Study: Renewed Risk for Epidemic Typhus Related to War and Massive Population Displacement, Ukraine. Image Credit: Kateryna Kon/Shutterstock

Epidemic typhus outbreak during World War II

Epidemic typhus is also commonly known as louse-borne typhus, which is caused by Rickettsia prowazekii bacteria and is transmitted via the feces of Pediculus humanus corporis (body lice) that survives in clothing. Based on previous data, one of the current war-induced public health crises could be the incidence of epidemic typhus. Hence, there is a need for early development of preventive strategies to manage the disease at the early stages.

Before antibiotics were introduced, the mortality rate associated with epidemic typhus was 60%, particularly in elderly and malnourished individuals. There is a risk of reactivation of this disease even in the absence of lice, known as Brill–Zinsser disease. A person infected with Brill–Zinsser disease can rapidly transmit the disease when infested with body lice. Common factors that enhance the risk of epidemic typhus are war, unsanitary conditions, homelessness, cold weather, poverty, crowding, and refugee camps. The most recent regional outbreak of epidemic typhus occurred in Russia in 1997.

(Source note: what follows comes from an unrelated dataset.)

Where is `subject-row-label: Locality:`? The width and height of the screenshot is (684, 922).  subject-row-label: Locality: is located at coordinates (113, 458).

During WWII, a huge outbreak of epidemic typhus occurred in Ukraine and adjacent countries, particularly among Jewish populations who were forced into ghettos. A western city of Ukraine, Lviv, was a center for typhus vaccine research.

Risk of epidemic typhus outbreak during the recent war in Ukraine 

In Ukraine, around 1.8 million individuals are over eighty years of age, and some individuals from this group might have contracted R. prowazekii infection during the 1940s. These individuals are extremely susceptible to contracting Brill–Zinsser disease.

Infestation of body louse among refugees residing in overcrowded shelters with unhygienic conditions may trigger an epidemic typhus outbreak. This population is also at a higher risk of Bartonella quintana (bacteria) infection, which causes trench fever. This infection is also transmitted via body lice.

The public healthcare services in Ukraine and the Eastern European regions are under immense pressure to analyze the conditions associated with epidemic typhus to prevent further transmission. Organizations involved with refugee care might consider collecting body lice specimens from patients, in the future, for PCR testing. This would enable them to provide early warning for the epidemic typhus outbreak.

When detecting body lice from refugee centers, these organizations might consider community treatment that includes administration of ivermectin and doxycycline, and non-pharmaceutical strategies, such as delousing the center.

The availability of effective diagnostics like PCR testing and treatment (tetracycline drugs) can effectively prevent epidemic typhus outbreaks at their early stage. Implementation of similar surveillance systems that control plagues and fleas can help prevent the possibility of epidemic typhus outbreaks.